According to Letko, it is difficult to say at this stage whether Khosta-2 has the potential to cause an epidemic or even a pandemic.
“Just because the virus can infect human cells doesn’t mean it will cause a pandemic or even spread to a single person,” he said. “Many factors control whether a virus will be transmitted and whether it will spread between individuals with the high efficiency required for a pandemic.”
Letko continued, “At this time, we do not know the prevalence or likely true distribution of this virus in nature. As the original scientists who discovered the Khosta viruses noted in their study, [they] missing genes found in pathogenic human sarbecoviruses that are likely responsible for immune evasion and disease.”

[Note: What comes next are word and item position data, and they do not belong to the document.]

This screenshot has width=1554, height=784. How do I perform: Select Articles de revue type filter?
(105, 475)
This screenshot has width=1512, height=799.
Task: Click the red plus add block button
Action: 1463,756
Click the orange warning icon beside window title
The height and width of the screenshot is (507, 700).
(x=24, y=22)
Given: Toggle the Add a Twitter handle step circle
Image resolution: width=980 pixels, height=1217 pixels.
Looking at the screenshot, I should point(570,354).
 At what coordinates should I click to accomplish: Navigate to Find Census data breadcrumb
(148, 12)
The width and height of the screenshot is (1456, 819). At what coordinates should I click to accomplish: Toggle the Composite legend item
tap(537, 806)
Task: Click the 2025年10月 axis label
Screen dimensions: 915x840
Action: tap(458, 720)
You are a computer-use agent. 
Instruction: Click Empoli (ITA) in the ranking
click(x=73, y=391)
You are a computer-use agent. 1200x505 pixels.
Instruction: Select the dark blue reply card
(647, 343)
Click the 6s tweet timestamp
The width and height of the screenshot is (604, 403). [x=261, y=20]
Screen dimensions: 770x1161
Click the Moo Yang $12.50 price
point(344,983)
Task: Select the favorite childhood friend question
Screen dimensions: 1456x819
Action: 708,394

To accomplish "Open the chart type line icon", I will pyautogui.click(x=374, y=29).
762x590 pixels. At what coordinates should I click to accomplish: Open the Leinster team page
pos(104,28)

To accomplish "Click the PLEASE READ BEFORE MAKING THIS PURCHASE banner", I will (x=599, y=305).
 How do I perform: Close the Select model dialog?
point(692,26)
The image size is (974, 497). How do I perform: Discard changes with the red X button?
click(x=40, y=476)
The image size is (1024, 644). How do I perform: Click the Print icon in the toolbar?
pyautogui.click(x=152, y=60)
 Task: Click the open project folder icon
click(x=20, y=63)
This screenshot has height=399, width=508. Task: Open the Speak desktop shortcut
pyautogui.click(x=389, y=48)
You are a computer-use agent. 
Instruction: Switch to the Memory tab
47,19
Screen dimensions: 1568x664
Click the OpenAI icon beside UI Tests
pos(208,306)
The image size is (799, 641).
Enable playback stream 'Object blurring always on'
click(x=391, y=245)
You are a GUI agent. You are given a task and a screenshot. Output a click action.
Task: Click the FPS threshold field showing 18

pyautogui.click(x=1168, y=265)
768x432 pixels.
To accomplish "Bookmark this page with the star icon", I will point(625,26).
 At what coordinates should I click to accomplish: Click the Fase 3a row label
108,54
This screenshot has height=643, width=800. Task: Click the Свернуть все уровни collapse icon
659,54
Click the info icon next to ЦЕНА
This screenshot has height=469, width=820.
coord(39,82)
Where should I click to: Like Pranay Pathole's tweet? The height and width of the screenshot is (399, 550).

What researchers are perhaps most concerned about is the potential for a process known as “recombination” to occur.
“We know pretty well from the last 40 years of coronavirus research that if two coronaviruses are genetically similar and in the same cell, they can recombine,” Letko said. “Bits in one genome can replace similar bits in the other genome, resulting in a hybrid genome of both viruses.”
Because SARS-CoV-2 and Khosta-2 are genetically similar enough to be called sarbecoviruses and can infect the same types of cells by the same mechanisms, it is possible that they recombine in a way that gives SARS-CoV -2. Khosta-2 vaccine resistance while retaining other virulence characteristics of SARS-CoV-2.
“The chances of SARS-CoV-2 ever encountering Khosta-2 in nature is very small, but there have been an increasing number of reports describing SARS-CoV-2 re-shedding in the wildlife, like white-tailed deer on the East Coast of the United States,” Letko said. “This is all a worst-case scenario, but it’s just one of the things we think about in my lab as we try to prevent the next pandemic from happening again.”